I would like to say that English is most definitely not phonetic. But this is not really true. In any particular word, there are usually some phonetic landmarks. If there are enough of these that you can identify you can try to use them as fingerprints against your entire oral vocabulary filtered by context to identify that word. Then you rote memorize it.

As I write this I'm listening live to a British person saying things like "no-us" and "repo-uh" (I don't know phonetic symbols well enough to represent this properly). I understand these words to be "notes" and "report" in very much the same way. I pick out phonetic landmarks and filter my vocabulary by context to find words that have matching landmarks. There is an American in the conversation using words like "thanegs" which I understand to be "things" because "thanks" doesn't fit in the context.




Even though it's definitely not sufficient for English spelling, I think it's pretty important to start with phonics. It teaches kids how the alphabet is supposed to work, and to be fair, it does work that way for most of the simple words young readers will encounter.

It's a good little lesson about "ideals" or something too, eventually. It's fun when you get to joke with your kids about how strange the spelling of some words are.

I just watched Megamind for the first time with my two kids yesterday, and some of the humor is based on Megamind constantly mispronouncing words ("school" becomes "shool", "Metro City" is pronounced as one word, like "atrocity", etc). My older son thought that was funny, my younger son didn't get it.


> It's a good little lesson about "ideals" or something too, eventually.

That's a really good point, and also a good lesson for adults thinking about education.

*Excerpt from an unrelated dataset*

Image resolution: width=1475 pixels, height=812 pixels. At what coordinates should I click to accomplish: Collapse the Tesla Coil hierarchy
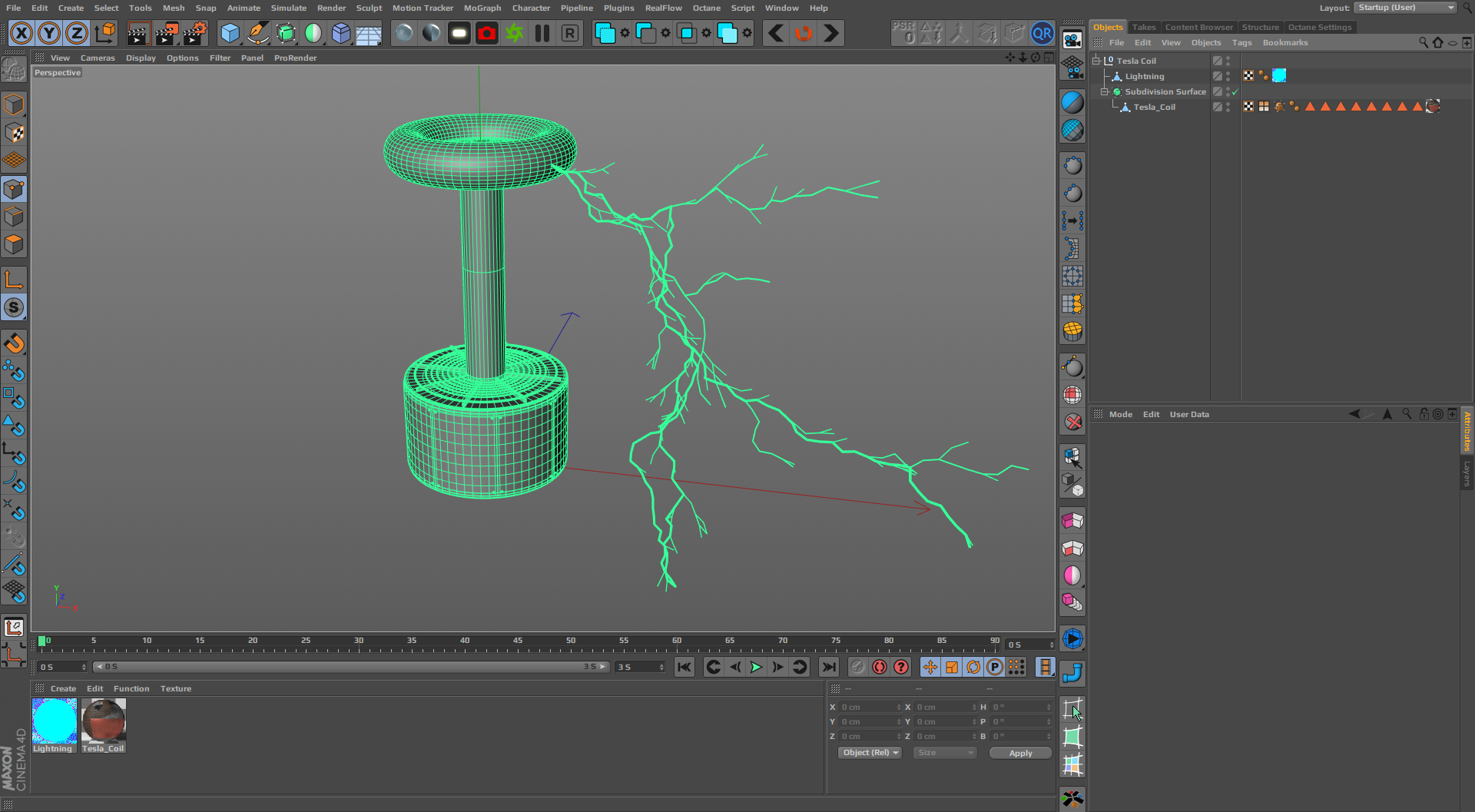(x=1096, y=61)
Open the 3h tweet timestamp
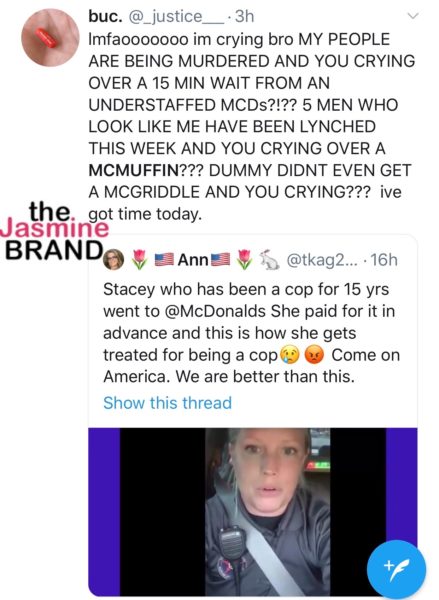The height and width of the screenshot is (600, 439). tap(244, 16)
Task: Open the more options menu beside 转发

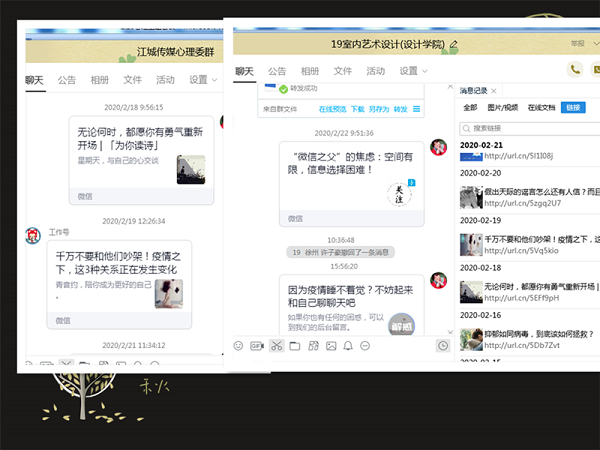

Oftentimes it's actually a pretty bad idea to teach something based on the "ideal" understanding of someone who's already mastered the subject. Teaching a somewhat useful but ultimately faulty method as a stepping stone to mastery is often much better. That can be difficult, though because someone who understands those faults often gets hung up on them, and can't avoid the temptation to reject the stepping stone, in favor of pushing for the learner to take a too-big leap to the "true" understanding.


"Mommy, how come birds can fly and we can't?"

"Well, you see, the universe can be thought of as a quantum foam..."


"If you wish to make an apple pie from scratch, you must first invent the universe" -- Carl Sagan


Rote memorization messed me so bad it made me miss my first year of elementary school.

Without going phonics thereafter I would probably have ended up as completely illiterate before middle school.


That's a good term, "phonetic landmarks".